── INPUT DATA
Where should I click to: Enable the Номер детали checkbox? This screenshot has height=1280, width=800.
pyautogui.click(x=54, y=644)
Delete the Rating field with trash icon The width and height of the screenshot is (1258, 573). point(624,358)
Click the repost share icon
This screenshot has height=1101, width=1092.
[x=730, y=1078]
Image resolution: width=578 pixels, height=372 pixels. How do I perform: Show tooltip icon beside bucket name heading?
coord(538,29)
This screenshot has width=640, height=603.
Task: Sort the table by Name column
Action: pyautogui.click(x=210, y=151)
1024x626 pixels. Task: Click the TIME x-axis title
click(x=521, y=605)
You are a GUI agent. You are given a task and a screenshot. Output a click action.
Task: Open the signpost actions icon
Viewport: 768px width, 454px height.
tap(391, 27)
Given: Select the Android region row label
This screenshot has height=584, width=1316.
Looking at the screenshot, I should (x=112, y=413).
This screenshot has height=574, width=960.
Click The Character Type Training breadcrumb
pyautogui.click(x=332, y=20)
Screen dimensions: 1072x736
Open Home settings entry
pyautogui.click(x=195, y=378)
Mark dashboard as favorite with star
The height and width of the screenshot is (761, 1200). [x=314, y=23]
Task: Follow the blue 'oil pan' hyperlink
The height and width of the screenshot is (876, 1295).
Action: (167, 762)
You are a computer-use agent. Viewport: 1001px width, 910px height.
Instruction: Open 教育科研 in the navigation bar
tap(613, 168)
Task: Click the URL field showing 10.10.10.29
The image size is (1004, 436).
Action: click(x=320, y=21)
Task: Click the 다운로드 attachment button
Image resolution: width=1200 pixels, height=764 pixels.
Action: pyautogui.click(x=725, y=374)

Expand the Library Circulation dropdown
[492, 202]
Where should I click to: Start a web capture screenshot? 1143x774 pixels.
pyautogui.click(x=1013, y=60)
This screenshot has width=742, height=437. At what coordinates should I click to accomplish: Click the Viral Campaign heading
────
[EXERCISE DETAILS]: Copy out the listing above, line by line and exactly, from its first line to the line holding "Click the repost share icon", inclusive.

[SOLUTION]:
Where should I click to: Enable the Номер детали checkbox? This screenshot has height=1280, width=800.
pyautogui.click(x=54, y=644)
Delete the Rating field with trash icon The width and height of the screenshot is (1258, 573). point(624,358)
Click the repost share icon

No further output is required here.